What you have to do: Quote the data below, from the line containing "Describe the element" up to and including the line containing "at that location.", leaving out the pictures.

Entries supplied:
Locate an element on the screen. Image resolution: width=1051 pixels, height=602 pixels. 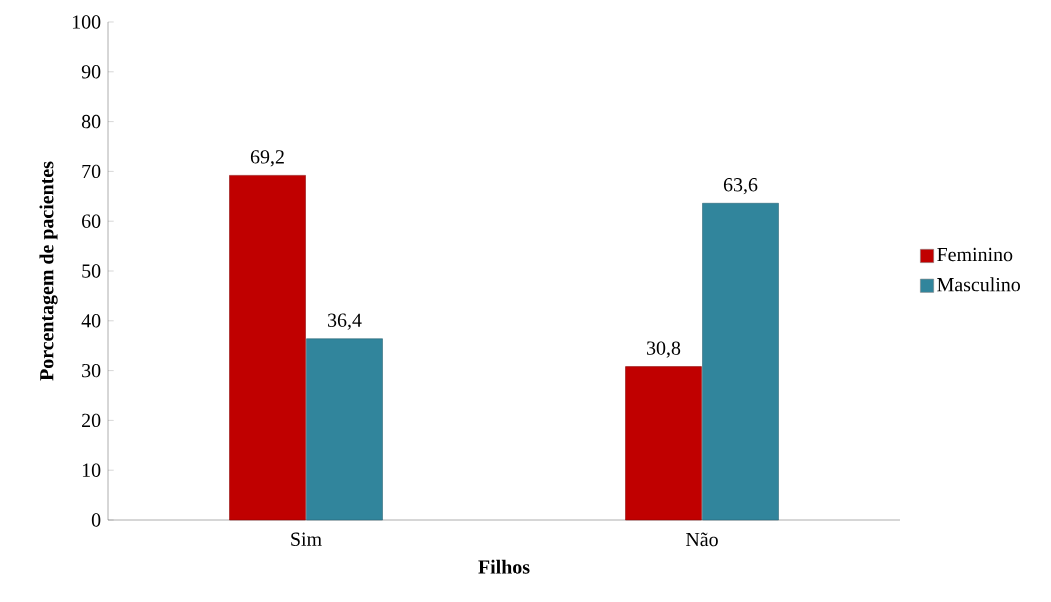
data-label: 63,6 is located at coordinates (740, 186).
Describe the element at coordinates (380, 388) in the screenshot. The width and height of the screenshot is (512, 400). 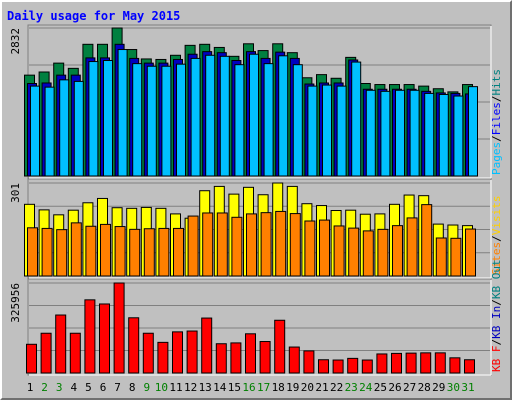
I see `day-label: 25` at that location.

* * *

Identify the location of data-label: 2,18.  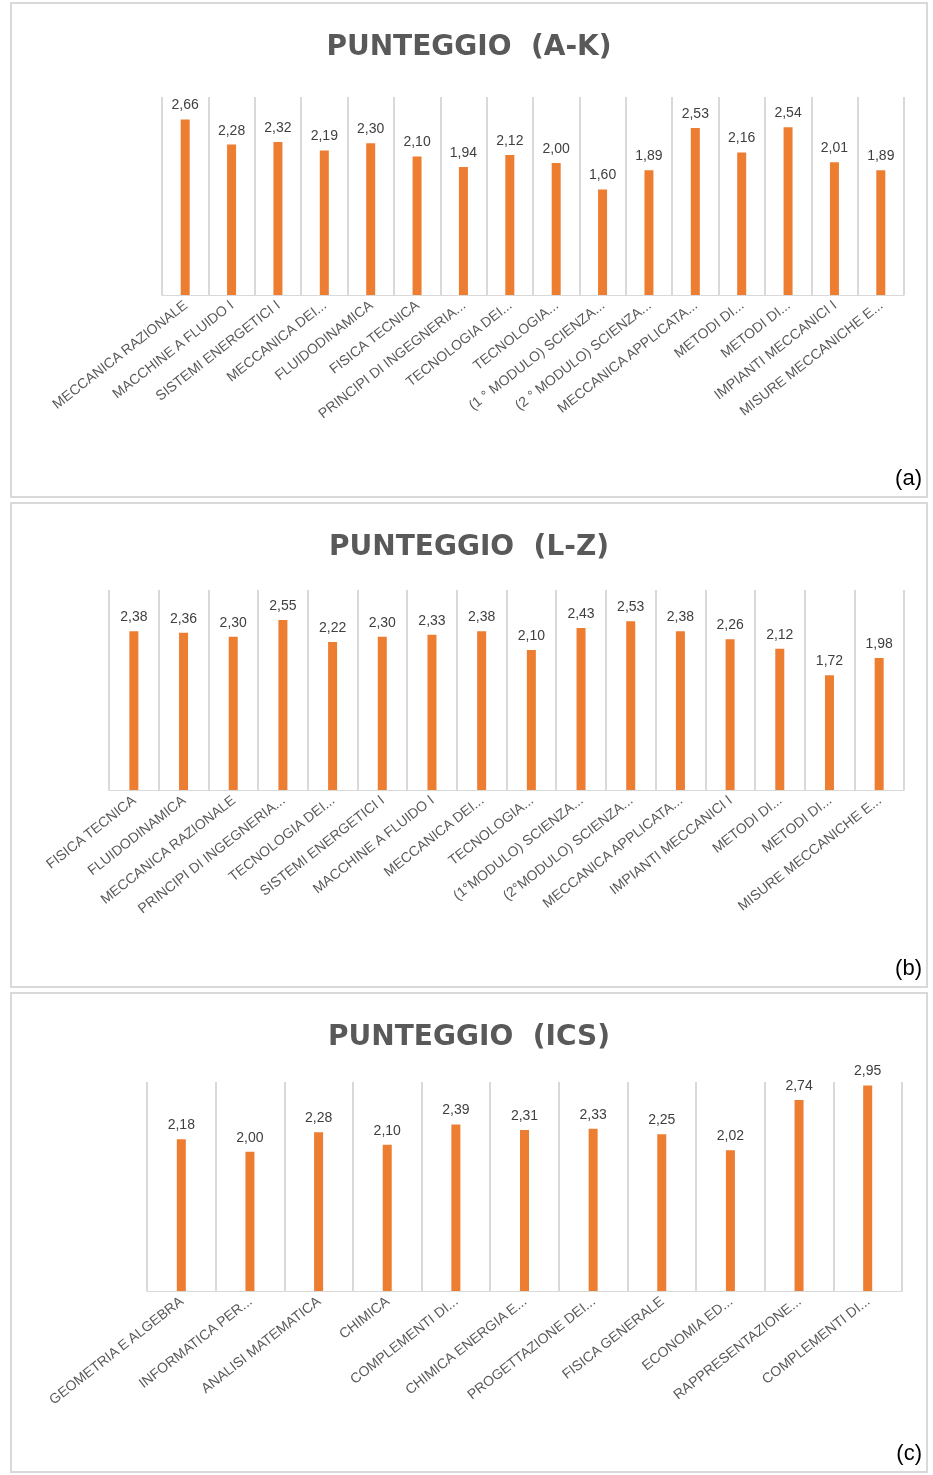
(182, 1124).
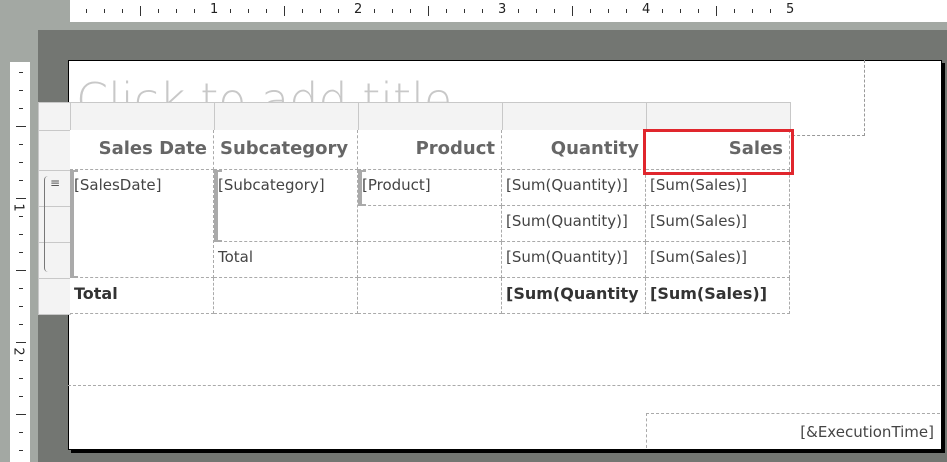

Answer below:
Describe the element at coordinates (380, 388) in the screenshot. The width and height of the screenshot is (512, 400). 
I see `day-label: 25` at that location.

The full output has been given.